Louis-napoléon, prince-président de la IIe république

Le 4 novembre 1848, la toute jeune IIe république se dote d’une nouvelle constitution, fruit d’une longue négociation, qui confie le pouvoir exécutif à un président élu au suffrage universel et le pouvoir législatif à l’Assemblée nationale. Des élections présidentielles sont fixées aux 10 et 11 décembre 1848. Elles vont s’adapter parfaitement aux ambitions politiques du prince Louis Napoléon Bonaparte, neveu de l'empereur, qui tente à cette occasion un retour en politique.

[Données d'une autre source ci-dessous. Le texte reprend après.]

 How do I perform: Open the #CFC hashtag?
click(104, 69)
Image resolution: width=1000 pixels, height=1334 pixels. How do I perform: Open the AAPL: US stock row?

Les suffrages républicains sont divisés entre les candidatures du général Cavaignac (les républicains modérés), de Ledru-Rollin (les républicains les plus durs), de Raspail (les socialistes révolutionnaires) et de Lamartine, qui a perdu toute sa popularité. Le courant populaire, représenté par les candidats les plus conservateurs, porte ses votes en faveur de Louis Napoléon Bonaparte. Le programme du prince, élaboré soigneusement pour l’élection, prévoit, entre autres, une amnistie pour tous les condamnés politiques, un allègement des impôts et de la conscription* militaire, une politique ambitieuse de grands travaux afin de lutter contre le chômage, des mesures en matière de prévoyance sociale et la modification de la législation industrielle.

Le 20 décembre 1848, le prince Louis Napoléon Bonaparte est élu avec près de trois quarts des voix. Il peut compter sur le soutien des paysans, d’une partie du monde ouvrier, et du Parti de l’Ordre dont les hommes forts vont détenir les plus importants ministères. Rapidement, le mandat du président s'achemine vers un régime autoritaire, mettant fin provisoirement aux aspirations des républicains.

La naissance du second Empire

Fin 1851, devant l’impossibilité d’obtenir une révision constitutionnelle permettant sa réélection, Louis-Napoléon Bonaparte organise un coup d’État à la date symbolique du 2 décembre. Habile tacticien, il s’offre en recours dans une conjoncture qu’il noircit délibérément, s’en remet au jugement du peuple (suffrage universel) et place son action sous un double patronage symbolique (Révolution française et Napoléon Ier). Mais si une écrasante majorité du peuple français approuve le nouveau régime politique et le projet d’un retour à l’expansion dans la paix, la répression antirépublicaine, traumatisante, nourrit une durable animosité à son endroit et empêche le succès complet de sa stratégie plébiscitaire.

L’année 1852 est une année de dictature au sens romain du terme. Le péril social conjuré, les jeux stériles des partis interrompus, des institutions qui doivent rétablir la stabilité du pays sont mises en place, au pas de charge. Il suffit d’ailleurs de reprendre les dispositions essentielles de la Constitution de l’an VIII. La nouvelle constitution est prête le 14 janvier 1852 ; elle a été approuvée d’avance par le plébiscite du 21 décembre.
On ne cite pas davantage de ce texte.